I loathe videos on trending with the exception of some science content. I say “not interested” all the time but the third recommendation is always some bs I have zero interest in.
It seems to me that YouTube is doing complex bucket testing with the recommendation algorithm. Some days, my recommendation list is full of obscure-but-relevant-to-my interests content that would require legitimate ML to populate, and then the next day my feed is basically

  SELECT DISTINCT videos.* 
  FROM videos, followers 
  WHERE videos.creator=followers.creator
  AND followers.user = $ME
I occasionally get the whole front page as a list of old videos from the same channel. All of their videos Ina row for a few seconds of infinite scroll, then it jumps to another one, but, it won't show a new video from channels I'm subscribed to so I have to go poll for them
Visit in incognito mode and don't sign in. Brand new, fresh youtube, ready to be corrupted again.
I've found YouTube's defaults for a lightly-used profile (my work Google account) tend to be like Charlie Kirk/Ben Shapiro owning the libs type garbage.
Pretty sure that comes and goes.

Comes, because statistically those youtubers are able to latch on to some viewers and this drives engagement. I believe some of that has been pay-to-win stuff, where the youtubers actively advertised and paid directly for engagement. Some of those folks are subsidized by outsiders.

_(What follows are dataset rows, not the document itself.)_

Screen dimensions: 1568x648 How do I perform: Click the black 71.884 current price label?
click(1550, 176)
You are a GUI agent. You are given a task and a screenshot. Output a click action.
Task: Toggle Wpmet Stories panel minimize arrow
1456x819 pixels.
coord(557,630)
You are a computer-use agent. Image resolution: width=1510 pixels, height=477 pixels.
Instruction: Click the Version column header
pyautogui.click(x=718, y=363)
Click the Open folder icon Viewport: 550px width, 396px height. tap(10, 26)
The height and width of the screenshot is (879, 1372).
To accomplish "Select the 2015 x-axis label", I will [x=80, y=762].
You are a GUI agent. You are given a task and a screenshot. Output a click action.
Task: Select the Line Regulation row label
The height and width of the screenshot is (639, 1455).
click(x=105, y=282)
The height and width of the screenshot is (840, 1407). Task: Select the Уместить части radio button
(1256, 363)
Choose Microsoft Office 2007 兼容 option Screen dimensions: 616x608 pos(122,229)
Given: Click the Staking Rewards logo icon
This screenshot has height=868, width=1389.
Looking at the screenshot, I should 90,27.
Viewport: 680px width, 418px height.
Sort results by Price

Goes, because YouTube knows from studying its own business that they're capable of driving more engagement by turning people into video-obsessed alt-right Nazis. And if it's too obvious, they'll be called on it, or actively punished as a platform over essentially selling themselves out as a propaganda bullhorn to whoever's able to pay.

That being the alt-right Nazis, and those who fund them.

So it goes back and forth. YouTube doesn't always do this. It does as much of this as it possibly can, but is systemically aware that running with it causes other problems, and dials it back to stay out of trouble (and because some of the people minding the algorithms are not, themselves, alt-right Nazis).

YouTube always wants to find an algorithmic answer for everything, and is not afraid to go meta and look at larger contexts for what they do. It's a google thing. So they want, and don't want, the 'own the libs' paid-for content. It's both simple capitalism, and looking at it on a larger systemic level where there are risks to allowing their ad buys to stoke outright revolution of the country YouTube is based in.

You should stop using the word nazi. It’s disrespectful to those who lost loved ones in the holocaust.

Separately there is nothing wrong with people who have opinions different from yours.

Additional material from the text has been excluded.